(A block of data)
--- start ---
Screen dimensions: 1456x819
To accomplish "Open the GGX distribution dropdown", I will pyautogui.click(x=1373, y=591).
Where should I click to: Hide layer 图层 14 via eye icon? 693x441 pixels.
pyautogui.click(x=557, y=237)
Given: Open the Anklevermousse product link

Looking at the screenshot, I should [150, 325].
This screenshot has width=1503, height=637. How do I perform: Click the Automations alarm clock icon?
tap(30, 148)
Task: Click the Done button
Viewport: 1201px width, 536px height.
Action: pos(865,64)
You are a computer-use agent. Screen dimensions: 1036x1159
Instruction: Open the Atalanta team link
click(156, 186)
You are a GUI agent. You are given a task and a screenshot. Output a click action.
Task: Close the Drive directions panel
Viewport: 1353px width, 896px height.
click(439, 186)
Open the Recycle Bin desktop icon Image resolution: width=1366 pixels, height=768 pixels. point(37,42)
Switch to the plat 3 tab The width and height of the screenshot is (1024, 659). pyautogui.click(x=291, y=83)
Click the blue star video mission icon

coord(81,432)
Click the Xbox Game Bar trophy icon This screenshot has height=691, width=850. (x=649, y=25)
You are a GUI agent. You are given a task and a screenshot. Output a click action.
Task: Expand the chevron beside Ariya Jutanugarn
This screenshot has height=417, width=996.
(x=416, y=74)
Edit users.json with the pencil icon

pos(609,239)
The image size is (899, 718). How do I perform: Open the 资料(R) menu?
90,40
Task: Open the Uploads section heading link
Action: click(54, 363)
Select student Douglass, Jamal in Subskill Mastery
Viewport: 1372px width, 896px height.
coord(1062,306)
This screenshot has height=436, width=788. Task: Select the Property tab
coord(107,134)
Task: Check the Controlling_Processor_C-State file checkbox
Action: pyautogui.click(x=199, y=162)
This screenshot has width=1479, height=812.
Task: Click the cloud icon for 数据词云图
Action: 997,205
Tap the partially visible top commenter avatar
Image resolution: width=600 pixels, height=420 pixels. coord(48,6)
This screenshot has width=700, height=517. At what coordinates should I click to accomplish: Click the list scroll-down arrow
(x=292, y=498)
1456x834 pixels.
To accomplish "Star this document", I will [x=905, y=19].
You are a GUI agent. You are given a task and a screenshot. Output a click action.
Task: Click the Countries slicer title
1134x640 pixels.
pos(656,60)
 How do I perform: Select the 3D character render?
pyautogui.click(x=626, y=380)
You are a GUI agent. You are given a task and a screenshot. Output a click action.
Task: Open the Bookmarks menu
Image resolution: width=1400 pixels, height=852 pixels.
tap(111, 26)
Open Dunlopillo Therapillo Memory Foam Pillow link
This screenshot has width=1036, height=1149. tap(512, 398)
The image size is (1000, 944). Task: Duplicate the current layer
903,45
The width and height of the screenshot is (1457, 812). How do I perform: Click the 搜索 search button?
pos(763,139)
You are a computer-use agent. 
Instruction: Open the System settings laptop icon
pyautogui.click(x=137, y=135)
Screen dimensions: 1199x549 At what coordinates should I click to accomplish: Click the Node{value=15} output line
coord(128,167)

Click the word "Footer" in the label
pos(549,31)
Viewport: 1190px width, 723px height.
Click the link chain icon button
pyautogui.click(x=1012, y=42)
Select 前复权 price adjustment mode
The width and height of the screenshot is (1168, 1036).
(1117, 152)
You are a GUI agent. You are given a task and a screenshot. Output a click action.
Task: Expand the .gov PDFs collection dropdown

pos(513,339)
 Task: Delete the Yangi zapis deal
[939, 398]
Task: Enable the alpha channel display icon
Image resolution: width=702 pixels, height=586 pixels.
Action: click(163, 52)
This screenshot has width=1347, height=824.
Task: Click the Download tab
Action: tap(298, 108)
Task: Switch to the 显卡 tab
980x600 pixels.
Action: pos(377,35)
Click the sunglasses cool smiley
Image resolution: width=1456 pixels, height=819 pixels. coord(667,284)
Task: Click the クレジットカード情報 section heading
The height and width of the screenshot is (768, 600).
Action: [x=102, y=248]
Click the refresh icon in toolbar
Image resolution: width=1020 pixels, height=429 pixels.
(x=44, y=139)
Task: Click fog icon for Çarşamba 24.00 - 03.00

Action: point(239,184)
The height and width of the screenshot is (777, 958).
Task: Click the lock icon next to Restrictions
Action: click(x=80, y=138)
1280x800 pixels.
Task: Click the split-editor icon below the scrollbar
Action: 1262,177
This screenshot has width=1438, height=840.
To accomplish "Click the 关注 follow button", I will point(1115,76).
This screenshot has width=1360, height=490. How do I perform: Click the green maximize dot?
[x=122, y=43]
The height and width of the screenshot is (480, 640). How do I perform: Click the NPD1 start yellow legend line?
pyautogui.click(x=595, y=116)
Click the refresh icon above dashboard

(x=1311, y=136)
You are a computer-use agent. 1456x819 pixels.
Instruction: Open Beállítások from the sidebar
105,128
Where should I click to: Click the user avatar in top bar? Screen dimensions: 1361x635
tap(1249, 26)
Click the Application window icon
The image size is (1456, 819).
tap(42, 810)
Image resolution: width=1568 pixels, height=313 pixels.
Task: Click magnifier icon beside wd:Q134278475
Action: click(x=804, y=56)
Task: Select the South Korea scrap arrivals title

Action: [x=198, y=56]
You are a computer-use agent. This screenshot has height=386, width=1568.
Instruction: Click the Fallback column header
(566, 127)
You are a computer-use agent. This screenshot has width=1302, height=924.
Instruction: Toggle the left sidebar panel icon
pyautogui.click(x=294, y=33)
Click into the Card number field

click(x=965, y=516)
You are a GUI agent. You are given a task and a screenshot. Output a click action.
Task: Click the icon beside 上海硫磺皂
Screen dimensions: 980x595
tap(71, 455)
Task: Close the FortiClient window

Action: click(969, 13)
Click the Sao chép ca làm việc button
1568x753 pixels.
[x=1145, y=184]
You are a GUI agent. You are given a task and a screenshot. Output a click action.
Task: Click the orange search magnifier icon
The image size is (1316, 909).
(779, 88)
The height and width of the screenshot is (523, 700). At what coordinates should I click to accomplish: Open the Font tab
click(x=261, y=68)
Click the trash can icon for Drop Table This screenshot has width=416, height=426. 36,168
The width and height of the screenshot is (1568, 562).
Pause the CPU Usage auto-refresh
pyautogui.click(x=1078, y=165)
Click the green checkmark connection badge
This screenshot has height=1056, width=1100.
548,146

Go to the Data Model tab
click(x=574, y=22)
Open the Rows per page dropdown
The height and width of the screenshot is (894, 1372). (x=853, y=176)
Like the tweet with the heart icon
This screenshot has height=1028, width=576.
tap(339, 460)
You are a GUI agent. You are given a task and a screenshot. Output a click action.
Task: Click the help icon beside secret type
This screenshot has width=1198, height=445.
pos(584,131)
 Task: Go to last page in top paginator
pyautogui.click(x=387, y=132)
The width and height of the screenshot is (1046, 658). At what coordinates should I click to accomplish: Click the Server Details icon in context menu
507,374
--- end ---
Reproduce verbatim the entries above, beginning with the first line and continuing through the line containing "Action: pos(865,64)", with both of those lines included.

Screen dimensions: 1456x819
To accomplish "Open the GGX distribution dropdown", I will pyautogui.click(x=1373, y=591).
Where should I click to: Hide layer 图层 14 via eye icon? 693x441 pixels.
pyautogui.click(x=557, y=237)
Given: Open the Anklevermousse product link

Looking at the screenshot, I should [150, 325].
This screenshot has width=1503, height=637. How do I perform: Click the Automations alarm clock icon?
tap(30, 148)
Task: Click the Done button
Viewport: 1201px width, 536px height.
Action: pos(865,64)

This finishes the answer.